This is the next chapter in my Wednesday is Student Day series. Rocky, a medical student, asks below: "What is your take on pay for performance, and will it be integrated into BIDMC?"
My economics professors in college set forth a series of theories and formulas that described the functioning of the free market. We all knew that this formulation was unrealistic, in that most markets are imperfect. There is often "friction" between parties in a marketplace that result in imbalances between supply and demand, that result in uneven knowledge between and among buyers and sellers, or that otherwise gets in the way of an economically efficient equilibrium condition.
But it was not until I joined the health care world that I discovered the extent to which an economic system could be so convoluted that there is virtually no relationship between the value of services provided and the compensation for those services. In health care, there are not only intermediaries between the procurer of a service (i.e., the patient) and the supplier (i.e., the doctor or the hospital), but the actual pricing of specific services is often based on the wrong premises.
I think that most people would like to think that a doctor or hospital would be paid based on the quality of the service provided, but that is not so.

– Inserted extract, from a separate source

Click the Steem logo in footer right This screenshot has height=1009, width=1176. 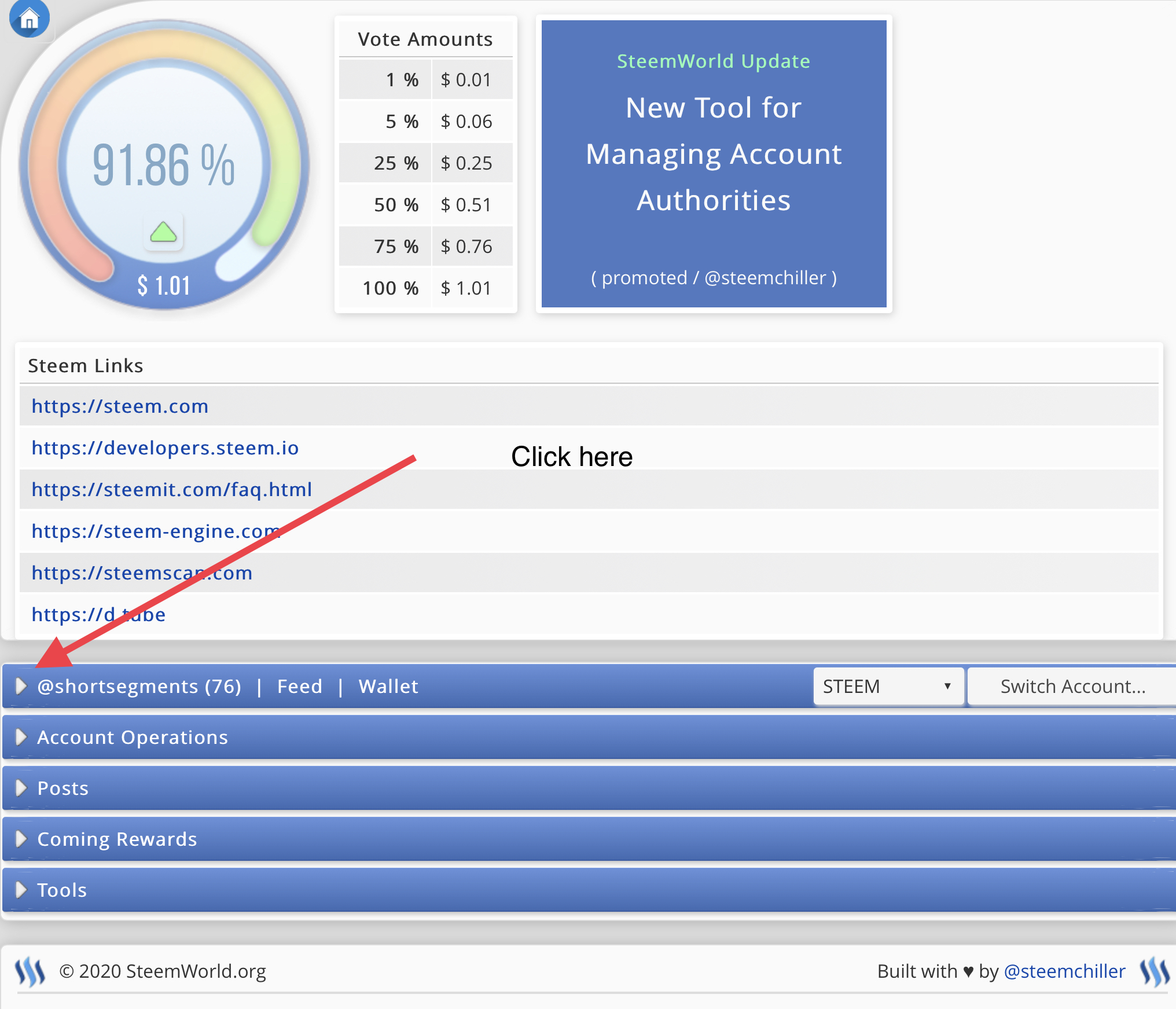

Most recently, insurance companies have introduced surrogates for real measures of quality. They attempt to reward providers with "extra" payments for certain accomplishments -- administrative or clinical -- that are deemed to be of value to the insurance company in the plans it offers to its subscribers.
This is a crude system in several respects. For one, the measures chosen do not always add quantifiable value. For another, even when they do add value, the amount of the performance bonus is not related to the value. For another, the bonus does not necessarily pass through to the specific providers who deliver specific services to patients. For another, the bonus is often not really a "bonus" that provides extra revenue to the provider. Rather, it is often in the form of a withholding of a portion of the fair compensation to which the provider is entitled even if the chosen metrics are not accomplished.
It is my hope that, over time, insurance companies will actually base payments on accurate and measurable levels of service quality. It is also my hope that the current imbalance in payments between "cognitive" specialists like primary care doctors, neurologists, and nephrologists and "procedural" specialists like surgeons and interventional cardiologists will some day be set aright. In the meantime, places like BIDMC live with the rules that are decided by the insurance companies. There really is no other choice for us, for, in the parlance of my economics professors, we are price takers. (By the way, the same is true regarding our payments from Medicare and Medicaid.)